● **Instructions for the task**
Count how many lines of the entries below contain the string "pixels", with case counting, and reply with the number alone.

[Items in a dataset]
=-=-=-=-=
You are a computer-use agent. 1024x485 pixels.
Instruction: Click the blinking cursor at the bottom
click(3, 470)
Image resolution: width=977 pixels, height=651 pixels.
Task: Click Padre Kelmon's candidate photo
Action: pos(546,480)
=-=-=-=-=
● **Exercise result**
2